## Text

_ _ _

# Concept Art Technic Dynamometric Tamper



## evoman (May 13, 2014)

Anyone tried one of these?

http://www.bellabarista.co.uk/concept-art-technic-dynamometric-tamper.html

The idea of having some calibrated control over tamping pressure is attractive...


----------



## coffeechap (Apr 5, 2012)

you would be better getting a better fitting tamper


----------



## CamV6 (Feb 7, 2012)

I had one. Pretty good and adjustable unlike the Espro one. The thread will just about accommodate a RB base

With hindsight however I'd say a quality tamper and a click mat would be better. There will come a time when you won't need calibrated help. If yiu buy this you'll then need to buy a new tamper, whereas with a good tamper and a click mat you can keep the tamper you are used to and sell on the much wanted click mat far more easily


----------



## johnealey (May 19, 2014)

or a click mat? (then allows different tampers inc better fitting ones)

John


----------



## evoman (May 13, 2014)

_ _ _

## Stated problem
Copy out everything in the tamper thread above, from "I had one. Pretty" down to "better fitting ones)", word for word.

## Provided material
_ _ _

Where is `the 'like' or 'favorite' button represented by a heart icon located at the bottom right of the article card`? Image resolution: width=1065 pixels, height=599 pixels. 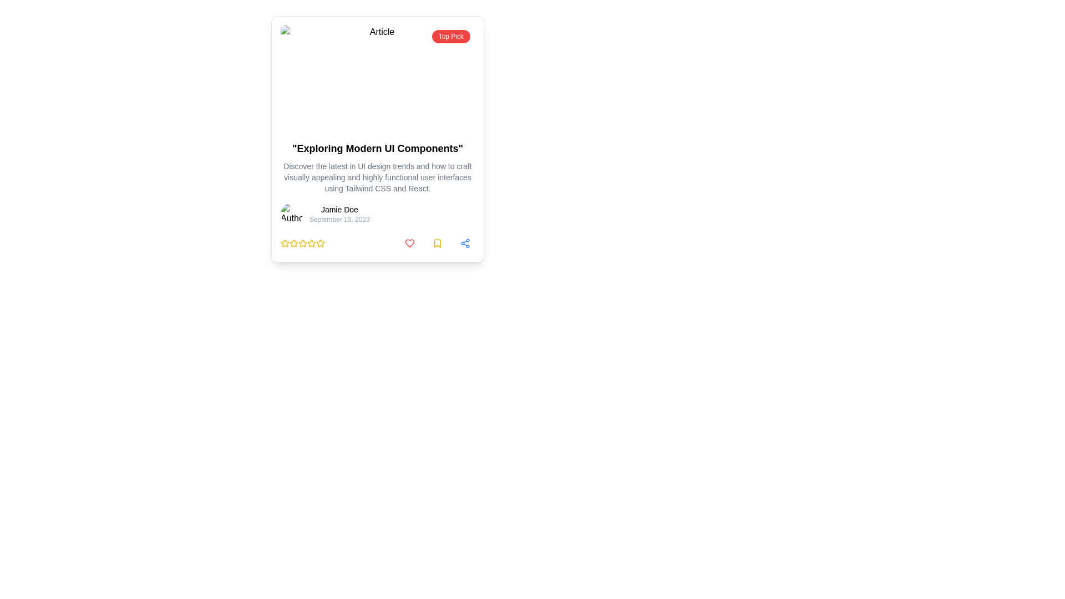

_ _ _

## Correct result
I had one. Pretty good and adjustable unlike the Espro one. The thread will just about accommodate a RB base

With hindsight however I'd say a quality tamper and a click mat would be better. There will come a time when you won't need calibrated help. If yiu buy this you'll then need to buy a new tamper, whereas with a good tamper and a click mat you can keep the tamper you are used to and sell on the much wanted click mat far more easily


----------



## johnealey (May 19, 2014)

or a click mat? (then allows different tampers inc better fitting ones)